In a world where OpenAI, the company that owns the website that the world associates with AI, can barely raise enough money to meet their goals — hence another $ 7 billion round at a $150 billion valuation is in the works. In a world where this is the case, painting optimistic futures for SSI or Anthropic as independent entities is challenging. Their thriving on their own is likely one of the better outcomes for general notions of AI being beneficial, but if it is low in probability, other options should be weighed.

These cultural changes are going to trickle down in important ways to the tools we use today. The methods we use AI are particularly salient within our digital lives, an influence I discussed in *Name, Image, and AI’s Likeness:*

AI technology, more than many technologies coming before, is one that mirrors the culture of its employees. A company’s employees mirror their leadership, even if they do not realize they are doing so. The culture of these companies can easily matter more than their stated goals when building technology given how steerable AI systems are. When using AI, such as the difference between Meta’s Llama 3 and Anthropic’s Claude, it’s easy to feel the difference. It’s not easy to feel the difference in cultures between Google and Bing (discounting the association of culture and product). When given a voice, these cultural mirrors will become stronger.

Technology has always taken on a reflection of its employees, but AI is doing it differently by attacking different pressure points, which are more culturally relevant, and adding more humanity to the technology, which makes it easier to absorb.

All this is to say, where does AI Safety go? Is it safe to keep forking your organization and going elsewhere to reset? The hopes of OpenAI being a nonprofit were some of the last structural incentives that could prevent this march towards traditional for-profit normalcy that worries plenty of people in AI (and not just those who self-identify as AI Safetyists). AI being governed by extremely large, for-profit entities is a trajectory with low variance, but one that is extremely likely to propagate most of the harms that we are used to on today’s internet.

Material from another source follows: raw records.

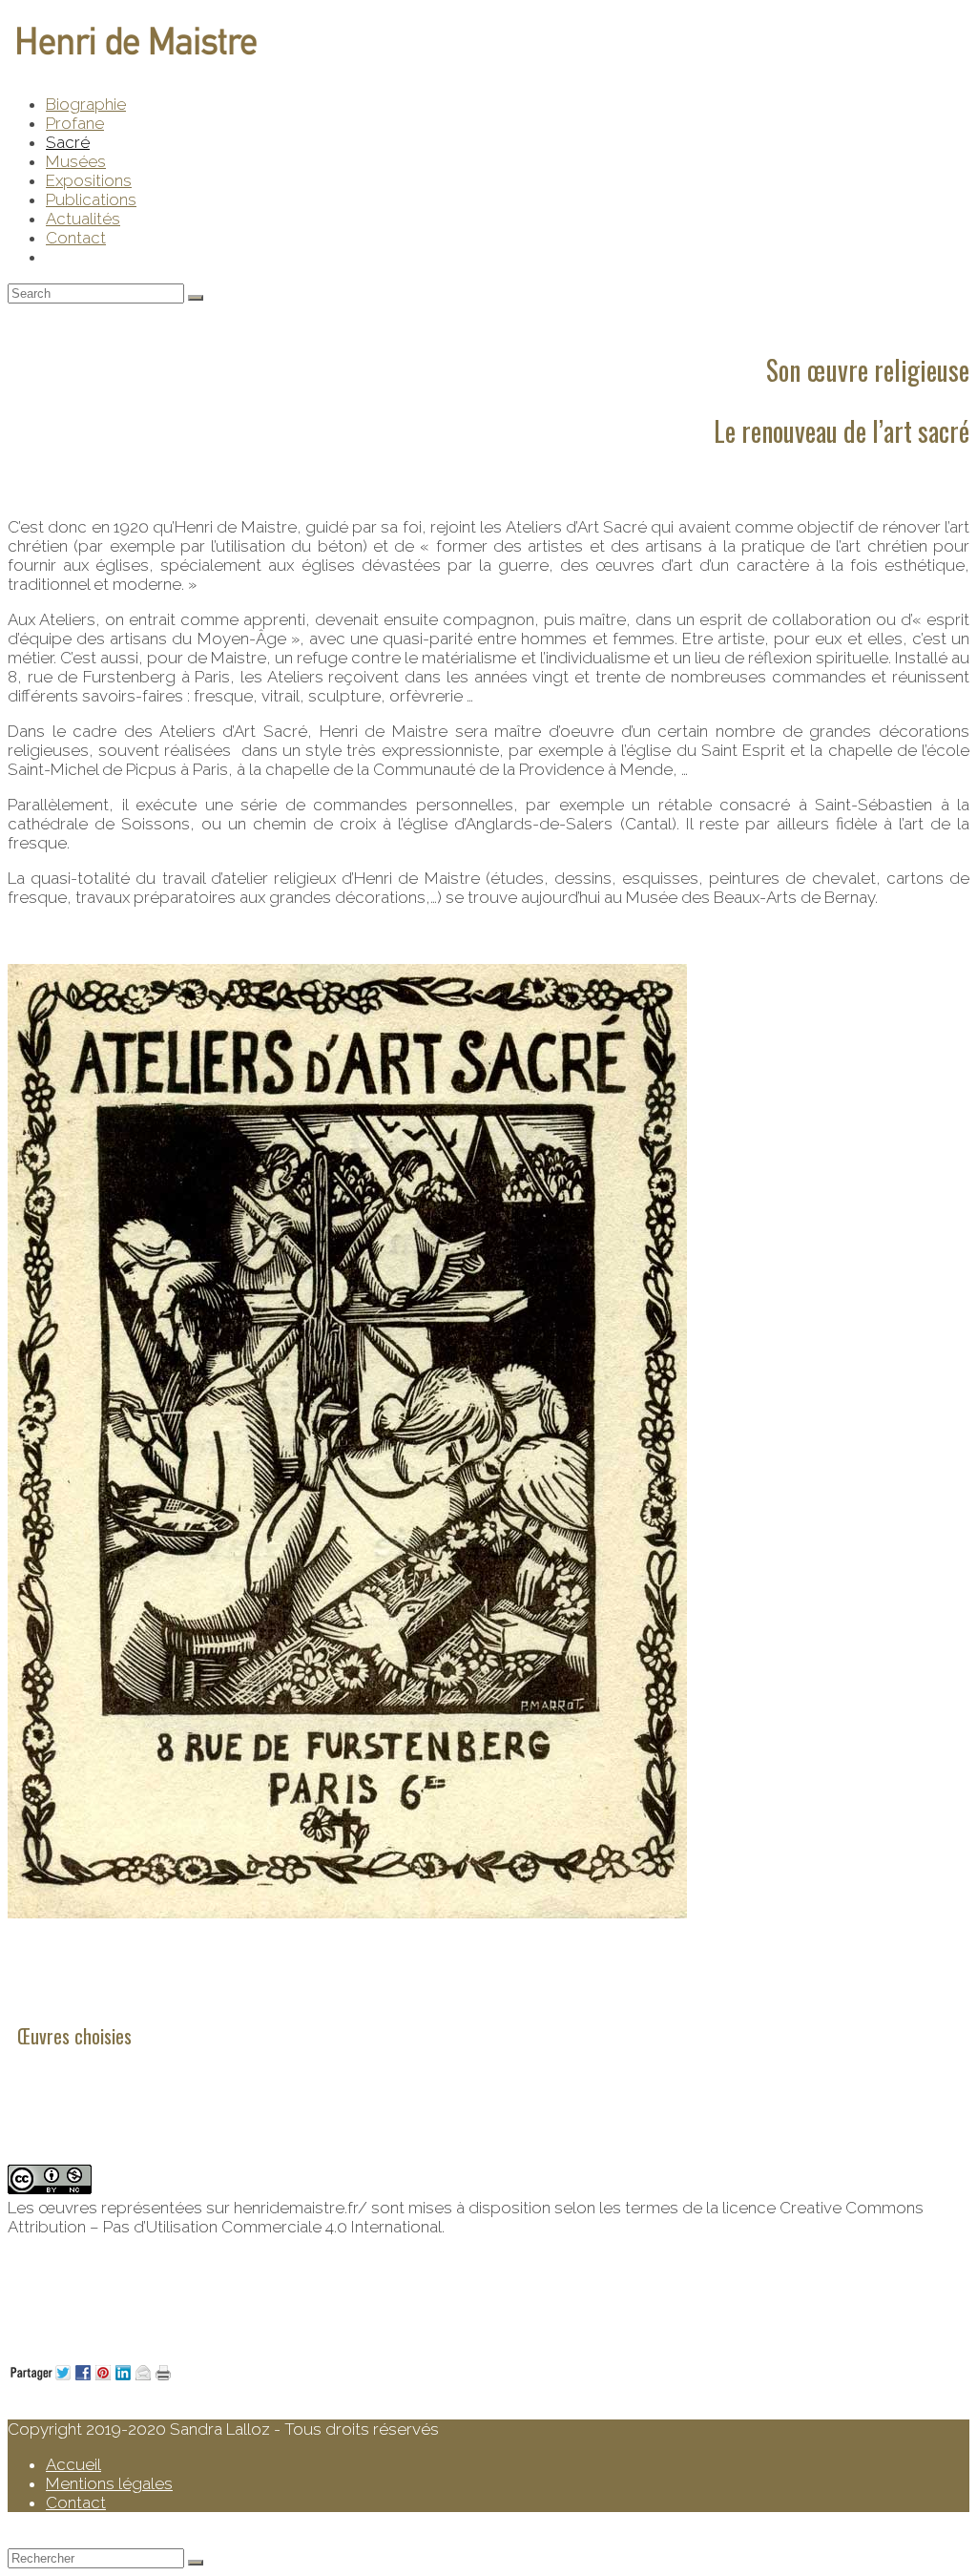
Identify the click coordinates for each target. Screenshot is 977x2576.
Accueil (73, 2464)
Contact (76, 2502)
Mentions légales (109, 2483)
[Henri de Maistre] (136, 59)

Is founding new organizations actually an effective way for these prominent researchers and engineers to build the technology they want? Every fork in the road takes increasingly long to recover from, given the path dependence of building systems like large language models. In this way, a more direct way to ensure safety at the frontier of AI is to stay, but this comes at the emotional cost of acknowledging a change in internal relevance.

This is a recurring cycle in trying to build value-informed systems and one that is not restricted to just AI. It is more impactful to make ChatGPT, Gemini, or one of the extremely established AI systems safer than it is to make a 100% safe AI system that no one uses. These same challenges put a heavy strain on some decision-making at HuggingFace, which would be more classified as “ethical AI,” rather than AI safety, but the path of highest impact is still focusing on where the deployment will happen.

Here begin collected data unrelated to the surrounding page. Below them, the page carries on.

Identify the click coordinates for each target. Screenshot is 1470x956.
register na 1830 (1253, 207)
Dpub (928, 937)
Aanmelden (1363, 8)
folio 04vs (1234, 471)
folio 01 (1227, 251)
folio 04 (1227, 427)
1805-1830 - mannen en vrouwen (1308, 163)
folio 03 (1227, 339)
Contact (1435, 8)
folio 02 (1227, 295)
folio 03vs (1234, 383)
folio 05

Unironically, joining Google could be the best way for these researchers could increase the probability of safe, beneficial AI, if they cannot accept the status quo.

SB1047 as a regulatory litmus test for AI safety

Today, AI Safety is becoming a household name. In this transition, the clarity around what the AI Safety movement aims for is blurred, and it is becoming deeply associated with its historically peer fields, such as AI Ethics. This brings obvious boons and challenges, one of which is in regulation.

The controversial California bill SB 1047 served as a basic check for how traditional notions of power would or would not embrace the original AI Safety ideology. If SB 1047 were to have passed, instead of its recent veto, it would’ve been seen as a moderate embrace of AI Safety beliefs — prerelease testing is crucial, scaling is the central factor governing AI development, and concentration of power by limiting access. The original bill was far closer to these principles than the one that reached Governor Newsom’s desk.

SB 1047 was an attempt at regulation starting from AI Safety principles. Many prominent AI Safety individuals have endorsed the final version of the bill. It is likely the next substantial attempt will take a different flavor.